_Your task:_ Work through the data below and give the number of lines holding "computer", nothing more.

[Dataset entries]
=== Section Start ===
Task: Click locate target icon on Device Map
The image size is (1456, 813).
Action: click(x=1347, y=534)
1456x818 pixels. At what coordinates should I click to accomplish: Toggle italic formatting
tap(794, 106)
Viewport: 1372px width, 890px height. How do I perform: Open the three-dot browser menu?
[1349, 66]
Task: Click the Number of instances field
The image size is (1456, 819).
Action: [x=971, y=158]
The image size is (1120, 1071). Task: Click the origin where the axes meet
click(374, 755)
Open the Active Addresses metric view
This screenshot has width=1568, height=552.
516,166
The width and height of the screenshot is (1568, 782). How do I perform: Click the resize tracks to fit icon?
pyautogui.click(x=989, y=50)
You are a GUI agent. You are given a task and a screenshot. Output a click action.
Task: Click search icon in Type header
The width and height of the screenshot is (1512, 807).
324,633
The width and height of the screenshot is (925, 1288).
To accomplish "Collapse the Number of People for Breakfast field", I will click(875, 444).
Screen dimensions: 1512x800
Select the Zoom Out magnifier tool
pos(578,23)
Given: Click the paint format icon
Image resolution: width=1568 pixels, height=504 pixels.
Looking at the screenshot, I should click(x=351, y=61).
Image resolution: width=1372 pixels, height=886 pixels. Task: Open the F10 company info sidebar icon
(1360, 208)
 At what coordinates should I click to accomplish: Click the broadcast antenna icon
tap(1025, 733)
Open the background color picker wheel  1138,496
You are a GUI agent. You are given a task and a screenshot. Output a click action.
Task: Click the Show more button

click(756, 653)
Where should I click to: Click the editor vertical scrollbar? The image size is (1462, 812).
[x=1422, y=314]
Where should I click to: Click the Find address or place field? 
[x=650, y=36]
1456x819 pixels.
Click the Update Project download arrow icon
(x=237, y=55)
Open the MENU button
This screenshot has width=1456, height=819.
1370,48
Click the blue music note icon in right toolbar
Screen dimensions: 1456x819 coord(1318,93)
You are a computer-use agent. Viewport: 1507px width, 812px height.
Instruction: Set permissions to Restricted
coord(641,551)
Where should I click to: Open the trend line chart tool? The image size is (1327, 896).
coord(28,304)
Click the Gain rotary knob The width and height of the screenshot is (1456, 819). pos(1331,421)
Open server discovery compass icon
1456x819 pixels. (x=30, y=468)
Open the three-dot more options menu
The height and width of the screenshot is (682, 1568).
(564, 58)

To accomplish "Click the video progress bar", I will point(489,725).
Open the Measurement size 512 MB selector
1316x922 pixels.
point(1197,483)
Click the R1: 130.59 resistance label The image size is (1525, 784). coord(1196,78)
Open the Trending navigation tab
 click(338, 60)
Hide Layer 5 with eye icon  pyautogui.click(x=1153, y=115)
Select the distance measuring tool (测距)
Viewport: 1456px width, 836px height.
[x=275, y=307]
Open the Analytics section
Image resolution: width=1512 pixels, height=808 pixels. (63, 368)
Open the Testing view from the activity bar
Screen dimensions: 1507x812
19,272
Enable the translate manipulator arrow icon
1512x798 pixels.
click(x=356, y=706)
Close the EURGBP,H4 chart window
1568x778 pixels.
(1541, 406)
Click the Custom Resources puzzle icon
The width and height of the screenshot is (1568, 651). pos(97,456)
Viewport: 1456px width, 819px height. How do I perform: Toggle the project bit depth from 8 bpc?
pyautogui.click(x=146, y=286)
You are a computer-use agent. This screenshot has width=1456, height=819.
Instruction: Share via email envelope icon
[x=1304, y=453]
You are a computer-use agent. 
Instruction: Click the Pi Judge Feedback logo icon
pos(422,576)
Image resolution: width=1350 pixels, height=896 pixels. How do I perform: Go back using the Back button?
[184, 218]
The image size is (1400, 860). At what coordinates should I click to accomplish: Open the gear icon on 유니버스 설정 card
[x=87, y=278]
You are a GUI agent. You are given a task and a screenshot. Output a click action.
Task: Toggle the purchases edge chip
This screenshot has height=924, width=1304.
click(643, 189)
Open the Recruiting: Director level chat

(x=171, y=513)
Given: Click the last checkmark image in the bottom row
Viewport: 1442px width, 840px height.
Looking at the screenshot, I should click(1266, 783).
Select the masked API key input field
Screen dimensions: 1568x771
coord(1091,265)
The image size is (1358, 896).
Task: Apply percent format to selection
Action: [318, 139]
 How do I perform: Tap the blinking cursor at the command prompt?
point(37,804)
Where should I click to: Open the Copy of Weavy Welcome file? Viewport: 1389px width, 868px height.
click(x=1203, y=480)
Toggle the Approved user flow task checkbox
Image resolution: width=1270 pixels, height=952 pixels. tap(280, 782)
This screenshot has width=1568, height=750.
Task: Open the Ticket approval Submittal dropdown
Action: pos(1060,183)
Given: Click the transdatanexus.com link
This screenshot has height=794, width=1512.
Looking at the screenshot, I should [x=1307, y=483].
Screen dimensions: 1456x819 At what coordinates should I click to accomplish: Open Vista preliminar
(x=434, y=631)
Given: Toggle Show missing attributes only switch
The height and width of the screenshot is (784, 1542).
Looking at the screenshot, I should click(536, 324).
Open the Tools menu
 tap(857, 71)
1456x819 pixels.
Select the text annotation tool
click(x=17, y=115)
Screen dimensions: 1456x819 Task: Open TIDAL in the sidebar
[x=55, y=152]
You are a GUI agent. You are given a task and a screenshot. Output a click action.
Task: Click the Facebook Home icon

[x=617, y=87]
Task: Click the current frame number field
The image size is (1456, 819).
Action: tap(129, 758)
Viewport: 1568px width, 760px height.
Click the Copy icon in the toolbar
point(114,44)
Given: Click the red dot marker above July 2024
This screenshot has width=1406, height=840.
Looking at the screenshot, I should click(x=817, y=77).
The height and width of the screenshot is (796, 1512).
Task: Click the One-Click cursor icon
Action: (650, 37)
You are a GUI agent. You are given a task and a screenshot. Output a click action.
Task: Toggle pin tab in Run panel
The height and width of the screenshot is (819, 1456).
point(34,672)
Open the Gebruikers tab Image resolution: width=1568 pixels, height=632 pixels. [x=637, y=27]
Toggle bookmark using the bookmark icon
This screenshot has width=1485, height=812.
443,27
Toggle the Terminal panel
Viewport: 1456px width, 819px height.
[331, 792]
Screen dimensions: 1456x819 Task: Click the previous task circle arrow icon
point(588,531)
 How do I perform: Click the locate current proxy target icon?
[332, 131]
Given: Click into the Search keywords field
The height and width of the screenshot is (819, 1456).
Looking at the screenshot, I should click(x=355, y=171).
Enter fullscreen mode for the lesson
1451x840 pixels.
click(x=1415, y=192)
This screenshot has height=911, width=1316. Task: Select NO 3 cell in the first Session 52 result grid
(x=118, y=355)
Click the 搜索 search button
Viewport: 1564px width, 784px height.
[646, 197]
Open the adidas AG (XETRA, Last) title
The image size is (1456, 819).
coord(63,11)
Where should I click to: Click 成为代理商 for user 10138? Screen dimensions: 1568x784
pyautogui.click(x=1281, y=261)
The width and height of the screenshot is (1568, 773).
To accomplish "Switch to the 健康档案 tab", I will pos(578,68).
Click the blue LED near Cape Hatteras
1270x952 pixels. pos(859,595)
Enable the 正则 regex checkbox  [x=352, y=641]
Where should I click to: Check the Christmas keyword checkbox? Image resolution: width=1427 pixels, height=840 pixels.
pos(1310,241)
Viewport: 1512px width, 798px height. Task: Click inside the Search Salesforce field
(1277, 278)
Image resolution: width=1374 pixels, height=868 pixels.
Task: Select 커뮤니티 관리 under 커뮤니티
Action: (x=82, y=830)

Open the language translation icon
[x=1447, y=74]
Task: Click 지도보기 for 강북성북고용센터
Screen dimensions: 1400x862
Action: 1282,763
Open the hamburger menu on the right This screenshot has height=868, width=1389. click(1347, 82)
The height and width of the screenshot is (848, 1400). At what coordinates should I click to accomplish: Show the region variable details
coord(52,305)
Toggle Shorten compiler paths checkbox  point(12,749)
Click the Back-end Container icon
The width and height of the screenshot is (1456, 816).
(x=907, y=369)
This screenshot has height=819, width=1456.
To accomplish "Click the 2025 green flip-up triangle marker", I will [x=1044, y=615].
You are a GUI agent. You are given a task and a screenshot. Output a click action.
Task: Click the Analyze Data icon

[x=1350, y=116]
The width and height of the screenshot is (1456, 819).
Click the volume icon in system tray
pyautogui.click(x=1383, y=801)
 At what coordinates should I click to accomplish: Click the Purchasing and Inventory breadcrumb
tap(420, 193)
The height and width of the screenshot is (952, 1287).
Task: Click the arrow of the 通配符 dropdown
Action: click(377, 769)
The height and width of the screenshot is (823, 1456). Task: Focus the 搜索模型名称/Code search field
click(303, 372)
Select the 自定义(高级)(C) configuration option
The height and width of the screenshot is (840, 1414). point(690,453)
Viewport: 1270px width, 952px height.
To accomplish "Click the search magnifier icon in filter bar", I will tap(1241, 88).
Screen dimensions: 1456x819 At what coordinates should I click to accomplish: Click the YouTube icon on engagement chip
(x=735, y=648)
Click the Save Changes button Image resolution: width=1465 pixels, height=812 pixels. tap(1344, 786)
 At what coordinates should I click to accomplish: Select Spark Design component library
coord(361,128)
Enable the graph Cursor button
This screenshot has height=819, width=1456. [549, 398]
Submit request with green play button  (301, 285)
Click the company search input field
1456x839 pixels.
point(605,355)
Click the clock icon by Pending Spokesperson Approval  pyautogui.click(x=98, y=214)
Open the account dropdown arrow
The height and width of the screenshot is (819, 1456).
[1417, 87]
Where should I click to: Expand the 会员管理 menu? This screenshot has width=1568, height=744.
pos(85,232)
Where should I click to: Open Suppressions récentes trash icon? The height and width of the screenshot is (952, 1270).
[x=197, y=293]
=== Section End ===
_Answer to the exercise:_ 3